Daily newspaper in Hannibal, Missouri

The Hannibal Courier-Post is a daily newspaper published in Hannibal, Missouri, United States. It is owned by Carpenter Media Group.

In addition to Hannibal, the Courier-Post covers several other communities in Marion, Pike, and Ralls Counties, including the cities of Bowling Green, Center, Louisiana, Monroe City, New London, Palmyra, Perry, Saverton, and Vandalia.

== History ==
The newspaper claims to be the oldest daily newspaper in Missouri, having printed daily since 1853 and tracing its lineage back to several weekly newspapers in and around Hannibal: the Commercial Advertiser (1837), later called the Pacific Monitor (1840), Hannibal Journal (1841) and Hannibal Journal and Western Union (1850); the Hannibal Gazette (1846); the Hannibal Messenger (1851); and a Palmyra weekly, the Missouri Courier, founded in 1832 and consolidated with the Gazette in 1848.

The Journal converted to a daily March 16, 1853, the Messenger in 1858. The Messenger combined with the Courier in 1863, adopting the name North Missouri Courier.
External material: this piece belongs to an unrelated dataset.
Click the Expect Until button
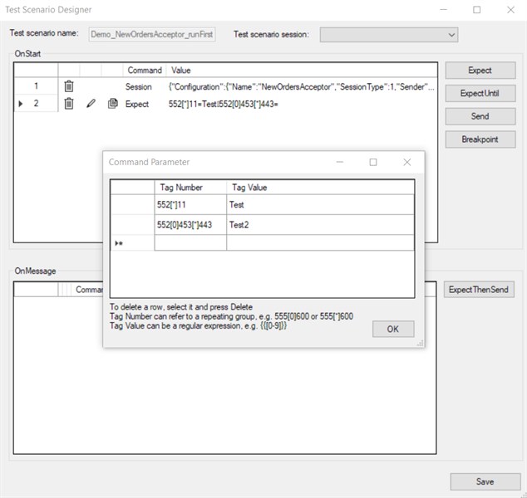The image size is (527, 498). pos(480,94)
The daily Courier in 1891 merged with the Daily Post, marking the debut of the name Hannibal Courier-Post. The Morning Journal was acquired in 1918.
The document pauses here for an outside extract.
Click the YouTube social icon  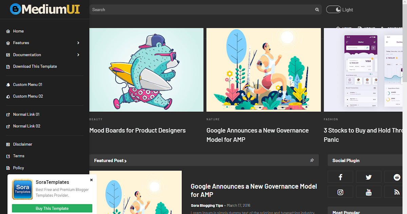tap(369, 192)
Individual owners had published the Courier-Post and its predecessors since the 1850s, including Thomas B. Morse, who had founded the Daily Post in 1886 and remained publisher of the merged newspaper until 1907. Morse sold the paper that year to Lee Enterprises, which invested heavily in its new acquisition, with a new printing press, Associated Press wire, and a new building.

Lee sold the paper to Stauffer Communications in 1969. Morris Communications acquired Stauffer in 1995. GateHouse Media, purchased the Courier-Post in 2007. Quincy Media, owners of the Quincy Herald-Whig, purchased the Courier-Post in 2019. The newspaper was sold in 2021 to Phillips Media Group, and again in 2024 to Carpenter Media Group.

===Mark Twain===
As the hometown daily newspapers of Mark Twain (Samuel Clemens), the predecessors of the Hannibal Courier-Post were an important part of the future literary star's youth.

It was an advertisement in the Commercial Advertiser weekly, from February 27, 1839, that lured Twain's father John Marshall Clemens to Hannibal.

Twain himself worked on the Missouri Courier, as a "printer's devil" in 1849, as he recalled in a 1908 letter to the Couriers editors:

Surreptitiously and uninvited I helped to edit the paper when no one was watching; therefore I was a journalist. I have never been wholly disconnected from Journalism since; therefore, by my guess, I am dean of the trade in America.

I hope the Courier will long survive me and remain always prosperous. Mark Twain.

Twain's older brother, Orion Clemens, briefly owned the Hannibal Journal and Western Union, 1850-1853, employing Twain as a typesetter and contributor of articles and humorous sketches.

In the Autobiography of Mark Twain, Volume 1, entry 29 March 1906, Twain described his life as a printer's apprentice at the office of the "Hannibal Courier" (sic) and how a fellow apprentice was rebuked for abbreviating "Jesus Christ" to "J.C." when typesetting a sermon by Reverend Alexander Campbell. "He (Rev. Campbell) said, 'So long as you live, don’t you ever diminish the Savior’s name again. Put it all in.' He repeated this admonition a couple of times to emphasize it, then he went away." As Twain described it:

In that day the common swearers of the region had a way of their own of emphasizing the Savior’s name when they were using it profanely, and this fact intruded itself into Wales’s incorrigible mind. It offered him an opportunity for a momentary entertainment which seemed to him to be more precious and more valuable than even fishing and swimming could afford. So he imposed upon himself the long and weary and dreary task of overrunning all those three pages in order to improve upon his former work and incidentally and thoughtfully improve upon the great preacher’s admonition. He enlarged the offending J.C. into Jesus H. Christ. Wales knew that that would make prodigious trouble, and it did. But it was not in him to resist it. He had to succumb to the law of his make. I don’t remember what his punishment was, but he was not the person to care for that. He had already collected his dividend.